In the same way, the nonempty faces of an associahedron represent partial parenthesizations of a sequence, or partitions of a regular polygon by sets of diagonals into smaller convex polygons; its vertices represent complete parenthesizations or triangulations of a convex polygon. The vertices of the incidence polytope of the associahedron also represent partial parenthesizations, or partitions into convex polygons, except for one extra vertex representing the empty face of the associahedron. The edges of the incidence polytope represent ways of inserting one more pair of parentheses or one more diagonal.





Comments:

None: 2016-01-22T09:22:35Z
In dimensions from 4 on, not every polytope has an antiprism (at least, that's what Dobbins claims, see http://arxiv.org/abs/1307.0071). The problem seems to be the overlay of the two Gauss maps, which for some examples cannot be drawn so nicely interleaved.
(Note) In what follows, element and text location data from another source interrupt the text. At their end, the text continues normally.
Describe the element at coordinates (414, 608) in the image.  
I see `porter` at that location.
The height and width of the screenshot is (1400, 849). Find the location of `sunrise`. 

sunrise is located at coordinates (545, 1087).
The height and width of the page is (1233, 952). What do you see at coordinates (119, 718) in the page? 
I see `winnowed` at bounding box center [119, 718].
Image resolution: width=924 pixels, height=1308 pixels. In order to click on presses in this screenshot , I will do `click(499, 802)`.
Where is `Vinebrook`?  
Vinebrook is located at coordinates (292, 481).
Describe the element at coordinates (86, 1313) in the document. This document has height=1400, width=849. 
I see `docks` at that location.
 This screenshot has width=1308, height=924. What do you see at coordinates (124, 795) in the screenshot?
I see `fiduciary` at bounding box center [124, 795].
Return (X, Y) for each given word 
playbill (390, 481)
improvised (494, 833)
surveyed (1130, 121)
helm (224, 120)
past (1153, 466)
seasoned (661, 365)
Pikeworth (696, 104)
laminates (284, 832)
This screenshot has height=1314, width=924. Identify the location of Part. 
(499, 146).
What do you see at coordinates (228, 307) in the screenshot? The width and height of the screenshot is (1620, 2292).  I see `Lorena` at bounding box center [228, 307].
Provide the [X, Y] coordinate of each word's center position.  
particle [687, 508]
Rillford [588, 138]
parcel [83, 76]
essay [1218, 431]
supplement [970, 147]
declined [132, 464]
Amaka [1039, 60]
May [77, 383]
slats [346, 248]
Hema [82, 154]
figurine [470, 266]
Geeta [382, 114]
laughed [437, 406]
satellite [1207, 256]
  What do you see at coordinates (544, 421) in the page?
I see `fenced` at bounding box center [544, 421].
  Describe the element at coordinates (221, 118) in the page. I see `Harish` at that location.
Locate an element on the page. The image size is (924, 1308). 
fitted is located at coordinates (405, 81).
11011110: 2016-01-22T17:43:40Z
Hmm, interesting. I have to admit I was assuming polarity would automatically make them nicely interleaved. So maybe this only works consistently to make 4d face incidence polytopes for 3d polyhedra. Although I guess there's reason to hope that when things are symmetric enough then it still works in higher dimensions. Reading the paper you link, I see that the definition of a face incidence polytope and the question of its existence can be traced back to Bernt Lindström. Problem p73. Aequations mathematicae, 6:113, 1971, so this is also helpful.